**TO DO**
For the entries below, repeat exactly each line starting with the one that contains "Task: Click the All apps button" and going on through the one that contains "Task: Add a 幸运符 with the plus button", and no others.

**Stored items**
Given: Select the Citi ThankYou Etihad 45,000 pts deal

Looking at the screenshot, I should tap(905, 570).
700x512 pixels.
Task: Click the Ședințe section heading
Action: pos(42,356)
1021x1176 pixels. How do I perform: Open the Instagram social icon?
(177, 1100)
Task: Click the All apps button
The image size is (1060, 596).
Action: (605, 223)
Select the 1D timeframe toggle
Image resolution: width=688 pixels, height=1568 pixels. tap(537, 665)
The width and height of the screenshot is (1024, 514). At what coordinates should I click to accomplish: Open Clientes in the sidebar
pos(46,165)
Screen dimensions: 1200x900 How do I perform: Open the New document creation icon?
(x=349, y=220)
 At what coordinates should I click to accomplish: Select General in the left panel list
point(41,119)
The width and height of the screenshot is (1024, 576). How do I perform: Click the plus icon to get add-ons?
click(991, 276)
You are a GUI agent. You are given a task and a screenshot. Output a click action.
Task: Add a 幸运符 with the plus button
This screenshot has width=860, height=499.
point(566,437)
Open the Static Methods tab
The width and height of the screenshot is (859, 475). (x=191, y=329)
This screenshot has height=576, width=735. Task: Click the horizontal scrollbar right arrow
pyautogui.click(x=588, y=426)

**RESPONSE TO THE EXERCISE**
Task: Click the All apps button
The image size is (1060, 596).
Action: (605, 223)
Select the 1D timeframe toggle
Image resolution: width=688 pixels, height=1568 pixels. tap(537, 665)
The width and height of the screenshot is (1024, 514). At what coordinates should I click to accomplish: Open Clientes in the sidebar
pos(46,165)
Screen dimensions: 1200x900 How do I perform: Open the New document creation icon?
(x=349, y=220)
 At what coordinates should I click to accomplish: Select General in the left panel list
point(41,119)
The width and height of the screenshot is (1024, 576). How do I perform: Click the plus icon to get add-ons?
click(991, 276)
You are a GUI agent. You are given a task and a screenshot. Output a click action.
Task: Add a 幸运符 with the plus button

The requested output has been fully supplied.